**TASK:** Make an exact copy of the entries that come next.
EXTRACTED ENTRIES START
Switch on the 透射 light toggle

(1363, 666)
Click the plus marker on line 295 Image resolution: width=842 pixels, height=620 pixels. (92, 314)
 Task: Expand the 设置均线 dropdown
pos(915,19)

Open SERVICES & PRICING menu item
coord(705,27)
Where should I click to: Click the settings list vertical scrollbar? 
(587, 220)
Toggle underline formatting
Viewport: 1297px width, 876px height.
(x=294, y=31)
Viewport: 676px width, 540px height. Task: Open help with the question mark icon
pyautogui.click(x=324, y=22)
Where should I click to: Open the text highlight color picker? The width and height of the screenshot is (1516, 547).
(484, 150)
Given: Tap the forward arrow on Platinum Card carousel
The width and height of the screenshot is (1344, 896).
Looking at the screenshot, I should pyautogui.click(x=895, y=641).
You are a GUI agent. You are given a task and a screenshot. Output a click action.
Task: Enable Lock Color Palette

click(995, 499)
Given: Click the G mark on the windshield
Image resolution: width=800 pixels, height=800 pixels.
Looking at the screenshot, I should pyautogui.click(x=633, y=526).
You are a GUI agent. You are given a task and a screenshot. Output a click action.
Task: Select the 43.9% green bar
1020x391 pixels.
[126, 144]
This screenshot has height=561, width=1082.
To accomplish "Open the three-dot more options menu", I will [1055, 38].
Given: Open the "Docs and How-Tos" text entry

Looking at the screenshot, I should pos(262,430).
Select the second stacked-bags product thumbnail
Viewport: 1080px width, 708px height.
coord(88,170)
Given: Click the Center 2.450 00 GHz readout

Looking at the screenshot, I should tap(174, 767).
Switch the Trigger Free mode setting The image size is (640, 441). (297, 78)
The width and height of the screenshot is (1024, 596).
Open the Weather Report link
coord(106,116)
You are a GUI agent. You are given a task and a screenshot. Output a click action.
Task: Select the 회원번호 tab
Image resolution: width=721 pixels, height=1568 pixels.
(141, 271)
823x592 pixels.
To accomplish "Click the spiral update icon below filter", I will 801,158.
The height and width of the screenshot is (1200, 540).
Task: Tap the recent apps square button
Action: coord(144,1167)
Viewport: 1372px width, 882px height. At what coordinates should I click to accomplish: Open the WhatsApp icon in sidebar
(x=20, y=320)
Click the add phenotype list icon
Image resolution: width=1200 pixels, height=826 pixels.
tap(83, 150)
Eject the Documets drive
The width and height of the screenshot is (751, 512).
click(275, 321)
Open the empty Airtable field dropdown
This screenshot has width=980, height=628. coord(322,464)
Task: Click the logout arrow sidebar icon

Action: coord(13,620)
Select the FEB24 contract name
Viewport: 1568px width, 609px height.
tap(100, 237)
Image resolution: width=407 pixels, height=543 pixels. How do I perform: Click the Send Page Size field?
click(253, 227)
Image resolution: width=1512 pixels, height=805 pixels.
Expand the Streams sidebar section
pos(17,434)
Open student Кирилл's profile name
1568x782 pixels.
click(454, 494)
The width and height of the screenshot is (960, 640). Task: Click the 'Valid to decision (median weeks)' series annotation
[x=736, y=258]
EXTRACTED ENTRIES END
**EXERCISE RESPONSE:**
Switch on the 透射 light toggle

(1363, 666)
Click the plus marker on line 295 Image resolution: width=842 pixels, height=620 pixels. (92, 314)
 Task: Expand the 设置均线 dropdown
pos(915,19)

Open SERVICES & PRICING menu item
coord(705,27)
Where should I click to: Click the settings list vertical scrollbar? 
(587, 220)
Toggle underline formatting
Viewport: 1297px width, 876px height.
(x=294, y=31)
Viewport: 676px width, 540px height. Task: Open help with the question mark icon
pyautogui.click(x=324, y=22)
Where should I click to: Open the text highlight color picker? The width and height of the screenshot is (1516, 547).
(484, 150)
Given: Tap the forward arrow on Platinum Card carousel
The width and height of the screenshot is (1344, 896).
Looking at the screenshot, I should pyautogui.click(x=895, y=641).
You are a GUI agent. You are given a task and a screenshot. Output a click action.
Task: Enable Lock Color Palette

click(995, 499)
Given: Click the G mark on the windshield
Image resolution: width=800 pixels, height=800 pixels.
Looking at the screenshot, I should pyautogui.click(x=633, y=526).
You are a GUI agent. You are given a task and a screenshot. Output a click action.
Task: Select the 43.9% green bar
1020x391 pixels.
[126, 144]
This screenshot has height=561, width=1082.
To accomplish "Open the three-dot more options menu", I will [1055, 38].
Given: Open the "Docs and How-Tos" text entry

Looking at the screenshot, I should pos(262,430).
Select the second stacked-bags product thumbnail
Viewport: 1080px width, 708px height.
coord(88,170)
Given: Click the Center 2.450 00 GHz readout

Looking at the screenshot, I should tap(174, 767).
Switch the Trigger Free mode setting The image size is (640, 441). (297, 78)
The width and height of the screenshot is (1024, 596).
Open the Weather Report link
coord(106,116)
You are a GUI agent. You are given a task and a screenshot. Output a click action.
Task: Select the 회원번호 tab
Image resolution: width=721 pixels, height=1568 pixels.
(141, 271)
823x592 pixels.
To accomplish "Click the spiral update icon below filter", I will 801,158.
The height and width of the screenshot is (1200, 540).
Task: Tap the recent apps square button
Action: coord(144,1167)
Viewport: 1372px width, 882px height. At what coordinates should I click to accomplish: Open the WhatsApp icon in sidebar
(x=20, y=320)
Click the add phenotype list icon
Image resolution: width=1200 pixels, height=826 pixels.
tap(83, 150)
Eject the Documets drive
The width and height of the screenshot is (751, 512).
click(275, 321)
Open the empty Airtable field dropdown
This screenshot has width=980, height=628. coord(322,464)
Task: Click the logout arrow sidebar icon

Action: coord(13,620)
Select the FEB24 contract name
Viewport: 1568px width, 609px height.
tap(100, 237)
Image resolution: width=407 pixels, height=543 pixels. How do I perform: Click the Send Page Size field?
click(253, 227)
Image resolution: width=1512 pixels, height=805 pixels.
Expand the Streams sidebar section
pos(17,434)
Open student Кирилл's profile name
1568x782 pixels.
click(454, 494)
The width and height of the screenshot is (960, 640). Task: Click the 'Valid to decision (median weeks)' series annotation
[x=736, y=258]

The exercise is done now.